Pggt1b integrates Cdc42, Pak signaling, and lipid metabolism in thymocyte trafficking, and its expression is up-regulated during thymocyte maturation. (A) Ingenuity Pathway Analysis of differentially expressed genes between WT and Pggt1b-deficient CD4SP cells identified in microarray assay. The top 15 down-regulated (z-score < 0) pathways are shown. (B) Representative immunofluorescent images (left) and MFI (right) of Cdc42-GTP expression in mature (top) and semimature (bottom) CD4SP thymocytes from WT and Pggt1b^−/− mice after stimulation with CCL19 for 5 min. Scale bar, 5 μm. (C) Immunoblot analysis (left) and quantifications (right; after normalization to actin) of p-Pak1/2 and Tiam1 expression in mature CD4SP thymocytes from WT and Pggt1b^−/− mice upon CCL19 stimulation. (D) Immunoblot analysis (left) and quantifications (right; after normalization to actin) of p-Pak1/2 and Tiam1 expression in mature CD4SP thymocytes from WT and Pggt1b^−/− mice upon S1P stimulation. (E) Immunoblot analysis (left) and quantifications (right) of Pggt1b and p-Pak1/2 expression in different thymic T cell populations of WT mice. (F) Immunoblot analysis of p-Pak1/2 or p-Foxo1/3a expression in mature CD4SP thymocytes from WT mice upon CCL19 or anti-CD3/28 stimulation. (G) Immunoblot analysis of nonprenylated Rap1a expression in mature and semimature CD4SP thymocytes from WT and Pggt1b^−/− mice. (H) Chemotactic response of mature CD4SP and CD8SP thymocytes from WT mice pretreated with simvastatin or vehicle for 5 d.
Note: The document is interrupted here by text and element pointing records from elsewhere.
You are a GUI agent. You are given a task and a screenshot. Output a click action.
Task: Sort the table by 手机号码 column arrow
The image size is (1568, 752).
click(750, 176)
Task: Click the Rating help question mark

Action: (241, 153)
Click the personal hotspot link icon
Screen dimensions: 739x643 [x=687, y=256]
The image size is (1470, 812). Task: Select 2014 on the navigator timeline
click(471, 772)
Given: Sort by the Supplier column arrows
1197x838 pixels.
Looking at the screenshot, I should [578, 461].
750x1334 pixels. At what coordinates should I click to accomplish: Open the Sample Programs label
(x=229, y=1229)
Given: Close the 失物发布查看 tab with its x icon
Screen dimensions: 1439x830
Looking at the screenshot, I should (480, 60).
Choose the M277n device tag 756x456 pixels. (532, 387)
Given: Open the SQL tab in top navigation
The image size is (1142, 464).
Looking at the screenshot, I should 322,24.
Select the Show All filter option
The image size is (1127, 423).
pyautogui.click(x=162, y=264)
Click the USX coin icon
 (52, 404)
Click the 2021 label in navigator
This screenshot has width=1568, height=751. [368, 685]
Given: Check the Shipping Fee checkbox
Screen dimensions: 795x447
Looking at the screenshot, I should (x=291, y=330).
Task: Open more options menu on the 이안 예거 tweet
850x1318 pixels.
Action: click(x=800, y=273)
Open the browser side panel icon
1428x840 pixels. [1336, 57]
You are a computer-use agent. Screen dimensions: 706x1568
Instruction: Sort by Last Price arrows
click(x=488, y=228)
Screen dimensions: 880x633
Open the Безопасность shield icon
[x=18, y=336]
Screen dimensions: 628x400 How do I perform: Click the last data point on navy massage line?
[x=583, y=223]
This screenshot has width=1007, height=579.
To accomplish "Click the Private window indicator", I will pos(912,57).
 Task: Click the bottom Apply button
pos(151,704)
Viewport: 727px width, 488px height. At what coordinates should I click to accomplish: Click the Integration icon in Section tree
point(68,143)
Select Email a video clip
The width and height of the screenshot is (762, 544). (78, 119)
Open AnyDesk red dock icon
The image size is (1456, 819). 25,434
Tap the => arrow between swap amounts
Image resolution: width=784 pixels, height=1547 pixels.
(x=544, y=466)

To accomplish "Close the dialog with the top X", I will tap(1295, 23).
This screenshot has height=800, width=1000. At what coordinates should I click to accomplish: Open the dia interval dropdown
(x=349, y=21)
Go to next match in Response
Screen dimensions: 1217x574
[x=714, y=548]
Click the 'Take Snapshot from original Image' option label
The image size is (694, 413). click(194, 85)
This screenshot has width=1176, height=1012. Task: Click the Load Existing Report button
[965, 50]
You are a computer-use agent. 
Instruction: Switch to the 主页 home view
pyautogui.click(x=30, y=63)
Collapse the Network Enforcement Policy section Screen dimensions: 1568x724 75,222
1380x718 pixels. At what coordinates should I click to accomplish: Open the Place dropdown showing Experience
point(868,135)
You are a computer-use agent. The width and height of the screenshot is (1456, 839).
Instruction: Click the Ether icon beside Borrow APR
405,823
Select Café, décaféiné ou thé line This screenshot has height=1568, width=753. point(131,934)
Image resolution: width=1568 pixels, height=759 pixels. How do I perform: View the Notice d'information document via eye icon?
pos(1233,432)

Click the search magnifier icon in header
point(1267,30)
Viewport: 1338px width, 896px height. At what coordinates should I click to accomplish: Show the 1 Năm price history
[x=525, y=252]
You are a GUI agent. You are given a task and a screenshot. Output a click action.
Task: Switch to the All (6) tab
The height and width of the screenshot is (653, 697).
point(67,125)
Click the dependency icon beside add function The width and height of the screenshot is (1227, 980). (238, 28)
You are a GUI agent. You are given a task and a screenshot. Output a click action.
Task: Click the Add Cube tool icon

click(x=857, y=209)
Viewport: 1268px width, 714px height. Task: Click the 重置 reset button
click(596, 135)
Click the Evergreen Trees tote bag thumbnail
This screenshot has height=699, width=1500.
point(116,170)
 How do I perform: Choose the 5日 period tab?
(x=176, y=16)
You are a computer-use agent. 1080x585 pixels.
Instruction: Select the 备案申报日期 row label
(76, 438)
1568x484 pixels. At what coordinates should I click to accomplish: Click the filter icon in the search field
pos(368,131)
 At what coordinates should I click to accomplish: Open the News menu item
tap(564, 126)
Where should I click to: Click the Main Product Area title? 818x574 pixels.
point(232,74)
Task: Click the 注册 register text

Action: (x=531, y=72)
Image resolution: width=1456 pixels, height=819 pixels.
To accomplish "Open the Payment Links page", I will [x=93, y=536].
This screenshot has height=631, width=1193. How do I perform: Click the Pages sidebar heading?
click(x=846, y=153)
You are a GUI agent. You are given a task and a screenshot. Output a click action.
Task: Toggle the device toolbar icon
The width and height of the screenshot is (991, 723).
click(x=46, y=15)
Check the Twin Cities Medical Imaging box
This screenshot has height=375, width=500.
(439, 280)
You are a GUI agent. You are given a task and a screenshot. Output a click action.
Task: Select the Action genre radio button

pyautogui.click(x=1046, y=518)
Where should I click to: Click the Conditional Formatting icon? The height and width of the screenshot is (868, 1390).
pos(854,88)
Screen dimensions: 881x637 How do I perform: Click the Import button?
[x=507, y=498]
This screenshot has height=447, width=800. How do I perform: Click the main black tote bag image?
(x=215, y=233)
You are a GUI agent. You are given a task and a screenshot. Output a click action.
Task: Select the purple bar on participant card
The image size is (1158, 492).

Migration through 5-µm transwells in response to CCL19 was assessed by flow cytometry. Data are shown as mean ± SEM. *, P < 0.05; **, P < 0.01; one-way ANOVA in B and E and two-tailed unpaired Student’s t test in C, D, and H. Data are from two (B and E–H) or three (C and D) independent experiments.